Contemporary Kids: Let’s Make Clay Stick Sculptures!
Sunday, March 5, 2023 | 12:00-2:00 PM
For children ages 4-12.
Our free onsite Contemporary Kids programs invite children to learn about modern and contemporary art through unique and engaging art activities.
This workshop involves making clay stick sculptures based on sensory prompts. Learning from the artwork In A New Land … Be Longing, 2017 by Nurgul Rodriguez, children think of how to physically shape words, sounds and emotions. Shapes are promoted by words (coat, apple); textures are prompted by sounds (rain, waves) and colour is prompted by emotions (happy, sad).
Maximum group of 30 children, with one guardian per child.
Snacks and workshop supplies will be provided.
Sunday, March 5th
12 – 2pm
About the facilitator,
Makayla (she/her)
Makayla has been involved with Antyx since she was in Grade 9! Makayla found her passions at a very young age when she discovered volunteer opportunities and the ability she had to create change in her community. She always found ways to express her devotion to art whether it be music or visual and incorporate it into her learning and advocacy journey.
She believes art is a way to express your voice on social justice issues and explore topics like human rights through community building. She likes to inspire youth and children to challenge themselves and step outside of their comfort zone with different art forms such as theatre, painting, music, and poetry while working hand in hand with social workers to still implement important social justice into their day-to-day lives. She is currently a student at Mount Royal University.
About Antyx
Antyx works in communities across Calgary. Antyx community arts projects can have a neighbourhood focus or they may be focused on addressing community-identified issues. Arts are used in development processes to build community capacity and to creatively and critically engage people in processes that address important community issues.
Their work has a focus on engaging youth in their communities, school and neighbourhoods.
Antyx uses the arts to engage youth and spark their curiosity and commitment. Community arts projects provide opportunities for youth to make tangible contributions to their community and be recognized for those contributions.

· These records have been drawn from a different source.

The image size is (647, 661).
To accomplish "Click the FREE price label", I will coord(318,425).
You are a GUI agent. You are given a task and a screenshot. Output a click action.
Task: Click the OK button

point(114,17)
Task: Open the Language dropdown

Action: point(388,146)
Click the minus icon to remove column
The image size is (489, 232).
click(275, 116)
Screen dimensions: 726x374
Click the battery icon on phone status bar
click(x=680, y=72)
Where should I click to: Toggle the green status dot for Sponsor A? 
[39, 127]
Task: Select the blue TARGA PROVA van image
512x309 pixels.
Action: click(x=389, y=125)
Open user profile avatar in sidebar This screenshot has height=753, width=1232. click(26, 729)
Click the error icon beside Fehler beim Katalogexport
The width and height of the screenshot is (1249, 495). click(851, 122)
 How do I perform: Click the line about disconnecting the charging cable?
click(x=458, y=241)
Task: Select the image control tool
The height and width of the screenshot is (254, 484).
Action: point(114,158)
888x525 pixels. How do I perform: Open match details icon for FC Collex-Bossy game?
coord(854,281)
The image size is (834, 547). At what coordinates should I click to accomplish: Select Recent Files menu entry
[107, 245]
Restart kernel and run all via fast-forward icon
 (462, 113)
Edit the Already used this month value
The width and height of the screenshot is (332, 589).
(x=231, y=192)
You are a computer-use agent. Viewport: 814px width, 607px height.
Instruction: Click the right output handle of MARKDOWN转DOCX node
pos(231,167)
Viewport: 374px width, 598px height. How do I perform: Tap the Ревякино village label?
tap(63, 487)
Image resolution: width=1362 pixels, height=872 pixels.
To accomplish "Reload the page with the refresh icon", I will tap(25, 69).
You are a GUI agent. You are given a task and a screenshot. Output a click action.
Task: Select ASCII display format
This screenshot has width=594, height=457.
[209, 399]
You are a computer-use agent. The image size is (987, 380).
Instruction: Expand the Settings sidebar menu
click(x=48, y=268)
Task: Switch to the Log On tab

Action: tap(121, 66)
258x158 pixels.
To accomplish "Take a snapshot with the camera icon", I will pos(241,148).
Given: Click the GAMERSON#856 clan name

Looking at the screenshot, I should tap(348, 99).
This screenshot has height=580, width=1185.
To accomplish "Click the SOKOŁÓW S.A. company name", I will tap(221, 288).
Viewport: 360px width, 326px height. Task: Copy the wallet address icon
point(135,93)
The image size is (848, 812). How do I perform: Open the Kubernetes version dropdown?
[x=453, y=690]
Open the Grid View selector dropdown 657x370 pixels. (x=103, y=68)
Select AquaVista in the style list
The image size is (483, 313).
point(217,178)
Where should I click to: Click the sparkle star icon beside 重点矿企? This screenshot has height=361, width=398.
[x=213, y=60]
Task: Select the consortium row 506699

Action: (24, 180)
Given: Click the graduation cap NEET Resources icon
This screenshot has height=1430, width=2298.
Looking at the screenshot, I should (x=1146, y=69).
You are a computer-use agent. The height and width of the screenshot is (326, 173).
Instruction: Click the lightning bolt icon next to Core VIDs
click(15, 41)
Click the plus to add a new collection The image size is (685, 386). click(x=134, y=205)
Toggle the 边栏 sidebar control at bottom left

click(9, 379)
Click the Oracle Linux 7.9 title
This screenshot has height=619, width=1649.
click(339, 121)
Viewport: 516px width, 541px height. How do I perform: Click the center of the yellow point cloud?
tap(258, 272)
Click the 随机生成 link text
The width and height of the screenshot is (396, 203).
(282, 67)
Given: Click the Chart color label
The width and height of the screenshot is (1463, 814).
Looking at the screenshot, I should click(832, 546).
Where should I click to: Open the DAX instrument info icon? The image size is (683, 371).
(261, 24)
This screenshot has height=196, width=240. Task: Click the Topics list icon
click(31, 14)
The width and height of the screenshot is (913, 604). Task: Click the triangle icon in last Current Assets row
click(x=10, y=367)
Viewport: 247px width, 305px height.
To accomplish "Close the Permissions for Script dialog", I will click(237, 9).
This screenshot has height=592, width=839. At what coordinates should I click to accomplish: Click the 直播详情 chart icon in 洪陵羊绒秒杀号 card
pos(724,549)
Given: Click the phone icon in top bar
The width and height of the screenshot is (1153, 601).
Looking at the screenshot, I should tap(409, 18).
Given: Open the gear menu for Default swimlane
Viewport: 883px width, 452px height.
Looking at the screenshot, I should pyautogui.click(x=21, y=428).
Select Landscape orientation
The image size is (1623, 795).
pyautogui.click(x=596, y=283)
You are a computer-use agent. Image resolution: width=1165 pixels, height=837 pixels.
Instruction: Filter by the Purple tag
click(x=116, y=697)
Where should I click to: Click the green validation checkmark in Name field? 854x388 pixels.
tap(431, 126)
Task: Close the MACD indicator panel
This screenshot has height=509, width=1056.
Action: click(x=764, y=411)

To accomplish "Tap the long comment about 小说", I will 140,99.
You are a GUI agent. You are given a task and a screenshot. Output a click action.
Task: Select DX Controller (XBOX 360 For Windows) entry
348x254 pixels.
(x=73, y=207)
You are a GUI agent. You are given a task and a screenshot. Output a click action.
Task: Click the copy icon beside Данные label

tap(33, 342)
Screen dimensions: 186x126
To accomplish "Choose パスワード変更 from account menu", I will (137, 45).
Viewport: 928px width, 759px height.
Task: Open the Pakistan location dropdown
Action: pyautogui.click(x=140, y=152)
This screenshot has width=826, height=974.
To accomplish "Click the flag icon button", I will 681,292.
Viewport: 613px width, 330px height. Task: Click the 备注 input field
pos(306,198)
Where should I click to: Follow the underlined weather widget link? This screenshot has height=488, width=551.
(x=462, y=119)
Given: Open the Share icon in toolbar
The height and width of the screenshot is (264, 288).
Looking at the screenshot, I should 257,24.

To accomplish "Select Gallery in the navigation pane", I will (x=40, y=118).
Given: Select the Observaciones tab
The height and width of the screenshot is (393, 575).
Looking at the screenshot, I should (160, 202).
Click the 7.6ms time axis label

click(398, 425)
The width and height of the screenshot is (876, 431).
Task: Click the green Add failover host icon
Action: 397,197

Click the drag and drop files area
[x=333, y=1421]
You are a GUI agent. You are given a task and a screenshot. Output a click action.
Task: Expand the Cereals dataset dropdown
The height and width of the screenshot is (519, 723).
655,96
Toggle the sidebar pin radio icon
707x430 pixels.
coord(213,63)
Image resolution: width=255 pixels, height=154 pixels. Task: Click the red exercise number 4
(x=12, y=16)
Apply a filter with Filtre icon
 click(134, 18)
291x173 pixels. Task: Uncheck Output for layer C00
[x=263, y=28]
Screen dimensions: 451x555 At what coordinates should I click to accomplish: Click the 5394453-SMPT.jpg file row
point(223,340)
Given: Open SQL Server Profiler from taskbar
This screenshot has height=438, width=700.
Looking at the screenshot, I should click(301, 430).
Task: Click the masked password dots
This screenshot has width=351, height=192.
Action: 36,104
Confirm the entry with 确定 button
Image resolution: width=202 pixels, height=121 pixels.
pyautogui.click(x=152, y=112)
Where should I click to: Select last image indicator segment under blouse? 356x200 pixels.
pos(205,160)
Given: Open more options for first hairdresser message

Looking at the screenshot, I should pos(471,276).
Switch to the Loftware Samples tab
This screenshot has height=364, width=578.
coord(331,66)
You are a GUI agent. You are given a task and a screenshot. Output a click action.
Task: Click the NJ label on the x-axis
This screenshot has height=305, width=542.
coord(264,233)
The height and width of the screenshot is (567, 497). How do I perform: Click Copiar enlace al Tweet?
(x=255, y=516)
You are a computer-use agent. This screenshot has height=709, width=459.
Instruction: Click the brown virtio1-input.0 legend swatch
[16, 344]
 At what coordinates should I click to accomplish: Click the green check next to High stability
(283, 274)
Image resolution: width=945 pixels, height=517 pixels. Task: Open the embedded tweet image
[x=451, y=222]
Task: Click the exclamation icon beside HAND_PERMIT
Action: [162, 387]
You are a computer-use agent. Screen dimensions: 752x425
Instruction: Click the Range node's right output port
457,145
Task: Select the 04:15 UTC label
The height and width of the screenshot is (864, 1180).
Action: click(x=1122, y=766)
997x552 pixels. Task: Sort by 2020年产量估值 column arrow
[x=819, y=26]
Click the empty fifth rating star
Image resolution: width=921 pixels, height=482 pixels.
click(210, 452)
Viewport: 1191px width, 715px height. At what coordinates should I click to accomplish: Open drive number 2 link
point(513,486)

The arts open the door to self-reflection and self-expression, allowing youth to explore who they are and their place in the world.
About the artist,
Nurgül Rodriguez (she/her)
Nurgül Rodriguez is an artist with an interdisciplinary practice and a PhD student at Werklund School of Education. She has an active individual practice of disciplines and media including porcelain, installation, handmade paper, printmaking, three-dimensional pieces, and more recently socially engaged and collaborative projects. Her work is social, political and personal with a focus on issues of immigration, diasporas, borders and cultures. She explores becoming a diasporic individual during identity formation within a new culture. Nurgul settled in Calgary in 2009 after many nomadic years of living in Turkey, the United States and Spain with her family. She currently lives in Calgary making, writing, teaching, collaborating and always learning.